Actions to take:
1. Condense the paragraph of the abstract on first feeding in newborn rats that begins "The transcytosis of lipids through enterocytes" into a bulleted list that keeps its main facts.
2. According to the abstract on first feeding in newborn rats, how do immature chylomicrons become mature? Answer in one to three sentences.
3. Extend the abstract on first feeding and enterocytes in newborn rats, starting after its final sentence.

Text under study:
[Start of Attachment]

Effect of the First Feeding on Enterocytes of Newborn Rats

Abstract

The transcytosis of lipids through enterocytes occurs through the delivery of lipid micelles to the microvilli of enterocytes, consumption of lipid derivates by the apical plasma membrane (PM) and then their delivery to the membrane of the smooth ER attached to the basolateral PM. The SER forms immature chylomicrons (iChMs) in the ER lumen. iChMs are delivered at the Golgi complex (GC) where they are subjected to additional glycosylation resulting in maturation of iChMs. ChMs are secreted into the intercellular space and delivered into the lumen of lymphatic capillaries (LCs). The overloading of enterocytes with lipids induces the formation of lipid droplets inside the lipid bilayer of the ER membranes and transcytosis becomes slower. Here, we examined components of the enterocyte-to-lymphatic barriers in newly born rats before the first feeding and after it. In contrast to adult animals, enterocytes of newborns rats exhibited apical endocytosis and a well-developed subapical endosomal tubular network. These enterocytes uptake membranes from amniotic fluid. Then these membranes are transported across the polarized GC and secreted into the intercellular space. The enterocytes did not contain COPII-coated buds on the granular ER. The endothelium of blood capillaries situated near the enterocytes contained only a few fenestrae. The LCs were similar to those in adult animals. The first feeding induced specific alterations of enterocytes, which were similar to those observed after the lipid overloading of enterocytes in adult rats. Enlarged chylomicrons were stopped at the level of the LAMP2 and Neu1 positive post-Golgi structures, secreted, fused, delivered to the interstitial space, captured by the LCs and transported to the lymph node, inducing the movement of macrophages from lymphatic follicles into its sinuses. The macrophages captured the ChMs, preventing their delivery into the blood.

[End of Attachment]

Information shown:
[Start of Attachment]

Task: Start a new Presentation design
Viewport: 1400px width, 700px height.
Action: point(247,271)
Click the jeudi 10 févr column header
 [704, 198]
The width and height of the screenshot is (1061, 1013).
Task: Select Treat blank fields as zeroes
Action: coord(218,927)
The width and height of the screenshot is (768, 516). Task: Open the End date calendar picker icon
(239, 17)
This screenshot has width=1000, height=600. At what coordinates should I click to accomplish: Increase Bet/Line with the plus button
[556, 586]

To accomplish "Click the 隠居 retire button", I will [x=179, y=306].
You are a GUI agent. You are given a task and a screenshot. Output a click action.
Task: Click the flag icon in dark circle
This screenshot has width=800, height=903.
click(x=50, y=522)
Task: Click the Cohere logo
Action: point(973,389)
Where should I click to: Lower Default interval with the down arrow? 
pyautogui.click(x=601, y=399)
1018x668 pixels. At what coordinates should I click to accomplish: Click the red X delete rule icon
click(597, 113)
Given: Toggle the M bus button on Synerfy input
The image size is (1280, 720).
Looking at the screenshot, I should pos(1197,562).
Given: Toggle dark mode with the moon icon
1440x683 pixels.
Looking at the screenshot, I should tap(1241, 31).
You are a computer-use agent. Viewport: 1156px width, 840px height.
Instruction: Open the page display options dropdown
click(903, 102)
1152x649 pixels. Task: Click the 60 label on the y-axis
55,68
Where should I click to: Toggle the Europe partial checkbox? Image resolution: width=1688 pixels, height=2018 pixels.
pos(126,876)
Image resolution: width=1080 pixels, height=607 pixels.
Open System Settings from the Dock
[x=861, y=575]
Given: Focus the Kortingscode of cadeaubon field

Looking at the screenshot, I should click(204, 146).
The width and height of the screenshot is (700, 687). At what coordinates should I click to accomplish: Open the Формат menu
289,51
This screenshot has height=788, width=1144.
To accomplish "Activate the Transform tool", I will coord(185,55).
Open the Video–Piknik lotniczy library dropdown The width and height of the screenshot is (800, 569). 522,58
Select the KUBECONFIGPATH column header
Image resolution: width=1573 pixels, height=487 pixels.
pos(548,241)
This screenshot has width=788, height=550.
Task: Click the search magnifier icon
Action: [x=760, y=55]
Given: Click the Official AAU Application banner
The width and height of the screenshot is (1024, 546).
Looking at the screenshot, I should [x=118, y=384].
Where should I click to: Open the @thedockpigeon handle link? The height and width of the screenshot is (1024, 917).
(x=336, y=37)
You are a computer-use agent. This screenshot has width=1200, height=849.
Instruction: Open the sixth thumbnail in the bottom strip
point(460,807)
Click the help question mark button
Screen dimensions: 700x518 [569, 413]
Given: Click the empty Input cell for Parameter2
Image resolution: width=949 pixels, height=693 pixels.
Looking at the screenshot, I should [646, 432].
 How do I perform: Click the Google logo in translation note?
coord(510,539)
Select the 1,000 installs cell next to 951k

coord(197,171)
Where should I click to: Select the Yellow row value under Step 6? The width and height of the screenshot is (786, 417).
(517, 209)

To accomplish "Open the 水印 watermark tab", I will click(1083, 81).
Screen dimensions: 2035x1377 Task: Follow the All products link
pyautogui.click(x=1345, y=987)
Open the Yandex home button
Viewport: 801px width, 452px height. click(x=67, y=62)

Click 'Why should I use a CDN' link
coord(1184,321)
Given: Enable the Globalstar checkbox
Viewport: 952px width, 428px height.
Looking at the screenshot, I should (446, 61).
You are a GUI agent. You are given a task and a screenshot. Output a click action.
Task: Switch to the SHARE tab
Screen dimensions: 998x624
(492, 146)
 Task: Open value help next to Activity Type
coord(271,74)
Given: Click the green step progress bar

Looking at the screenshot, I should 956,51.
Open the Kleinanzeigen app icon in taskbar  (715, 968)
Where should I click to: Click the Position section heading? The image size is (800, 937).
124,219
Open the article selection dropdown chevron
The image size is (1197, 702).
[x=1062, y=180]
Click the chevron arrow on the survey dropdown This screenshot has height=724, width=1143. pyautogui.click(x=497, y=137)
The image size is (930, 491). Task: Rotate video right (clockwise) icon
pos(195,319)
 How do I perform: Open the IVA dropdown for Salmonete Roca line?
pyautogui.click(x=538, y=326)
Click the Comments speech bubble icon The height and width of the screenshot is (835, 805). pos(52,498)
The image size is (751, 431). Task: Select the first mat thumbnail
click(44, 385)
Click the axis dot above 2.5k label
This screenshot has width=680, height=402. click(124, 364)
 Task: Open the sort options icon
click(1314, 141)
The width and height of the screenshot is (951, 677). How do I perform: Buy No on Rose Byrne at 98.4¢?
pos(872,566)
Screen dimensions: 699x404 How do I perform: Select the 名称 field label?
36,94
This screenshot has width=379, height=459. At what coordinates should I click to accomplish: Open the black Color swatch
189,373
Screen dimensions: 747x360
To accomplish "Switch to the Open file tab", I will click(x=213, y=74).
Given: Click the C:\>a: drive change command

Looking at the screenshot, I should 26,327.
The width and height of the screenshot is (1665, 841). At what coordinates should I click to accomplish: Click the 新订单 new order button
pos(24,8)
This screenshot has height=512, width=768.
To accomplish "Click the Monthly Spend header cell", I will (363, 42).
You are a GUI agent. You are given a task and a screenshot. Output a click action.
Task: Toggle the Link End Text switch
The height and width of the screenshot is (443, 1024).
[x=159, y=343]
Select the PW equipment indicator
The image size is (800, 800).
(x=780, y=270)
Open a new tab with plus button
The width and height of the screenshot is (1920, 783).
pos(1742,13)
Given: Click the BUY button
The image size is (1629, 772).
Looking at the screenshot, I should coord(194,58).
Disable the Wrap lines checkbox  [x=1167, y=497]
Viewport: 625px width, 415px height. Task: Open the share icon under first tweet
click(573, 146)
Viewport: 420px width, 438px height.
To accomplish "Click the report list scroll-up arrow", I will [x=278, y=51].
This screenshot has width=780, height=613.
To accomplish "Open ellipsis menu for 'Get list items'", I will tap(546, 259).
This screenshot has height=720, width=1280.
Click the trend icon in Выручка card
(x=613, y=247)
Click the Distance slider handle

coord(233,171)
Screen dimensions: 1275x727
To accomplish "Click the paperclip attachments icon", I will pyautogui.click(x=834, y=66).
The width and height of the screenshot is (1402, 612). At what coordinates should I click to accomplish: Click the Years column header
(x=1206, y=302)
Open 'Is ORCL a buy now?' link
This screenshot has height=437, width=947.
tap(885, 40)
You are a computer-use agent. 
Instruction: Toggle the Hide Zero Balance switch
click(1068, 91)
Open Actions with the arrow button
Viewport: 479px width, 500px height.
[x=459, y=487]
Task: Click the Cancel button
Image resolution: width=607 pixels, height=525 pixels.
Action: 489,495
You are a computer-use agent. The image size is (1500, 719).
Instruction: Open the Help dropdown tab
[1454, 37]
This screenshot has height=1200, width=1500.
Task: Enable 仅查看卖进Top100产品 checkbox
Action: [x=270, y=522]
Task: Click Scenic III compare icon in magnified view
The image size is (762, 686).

[End of Attachment]

Task-by-task outputs:
1.
- Lipid transcytosis: micelles reach the enterocyte microvilli, the apical PM takes up lipid derivatives, and these pass to the smooth ER membrane attached to the basolateral PM.
- The SER forms immature chylomicrons (iChMs) in the ER lumen. These mature in the Golgi complex through additional glycosylation.
- Chylomicrons are secreted into the intercellular space and enter the lumen of lymphatic capillaries (LCs).
- Lipid overloading produces lipid droplets within the ER membrane bilayer and slows transcytosis.
- The study compared enterocyte-to-lymphatic barriers in newborn rats before and after the first feeding.
- Unlike enterocytes in adults, newborn enterocytes showed apical endocytosis and a well-developed subapical endosomal tubular network.
- Newborn enterocytes took up membranes from amniotic fluid, transported them across the polarized Golgi complex, and secreted them into the intercellular space.
- Newborn enterocytes lacked COPII-coated buds on the granular ER.
- Nearby blood capillaries had only a few fenestrae. The LCs resembled those of adult animals.
- After the first feeding, enterocytes changed in ways similar to lipid overloading in adult rats.
- Enlarged chylomicrons halted at LAMP2- and Neu1-positive post-Golgi structures. They were then secreted, fused, and released into the interstitial space, where LCs captured them and carried them to the lymph node.
- In the lymph node, macrophages moved from lymphatic follicles into the sinuses and captured the chylomicrons, preventing their delivery into the blood.

2. Immature chylomicrons are delivered to the Golgi complex, where they undergo additional glycosylation. This glycosylation results in their maturation.

3.
Keywords: Golgi complex; enterocytes; lipid overloading; lymphatic capillaries; newborn; transcytosis.

Figure 1

Structure of enterocytes, vascular beds and lymph nodes in newborn rats before their feeding. (A,F) Scanning electron microscopy of the luminal surface of intestinal villi. (B–H) The structure of the vascular bed of the intestinal villi of newborn rats before their feeding. (B–E) Corrosion casts of blood microvessels in intestinal villus of newborn rats. (G,H) Total preparations of intestinal villi after staining for horseradish peroxidase. Blood capillaries contain black precipitate of DAB-HRP reaction in their lumen. (I–N) Graphs describing quantitative data of enterocytes. The percentage of enterocytes with a pronounced subapical network is higher in newborn rats. (O) Large interdigital contact (arrow) between two enterocytes in newborn rat before its feeding. (P,Q,S) Scanning EM of the subcapsular sinus of lymph node shows that before the first feeding of newborn rats, this sinus is almost empty and contained lower number of macrophages (arrow). This marker (gold dots) is visible at the trans side of Golgi stacks. (R) Simple contacts (arrow) between enterocytes without IDCs. *with the horizontal line below indicates that these two bars are different (p<0.05). Scale bars: 200 µm (A); 80 µm (B–E); 25 µm (F); 103 µm (G,H); 15 µm (P); 270 nm (O); 5 µm (Q). In (R), the scale bar is equal to 1 µm (indicated below it).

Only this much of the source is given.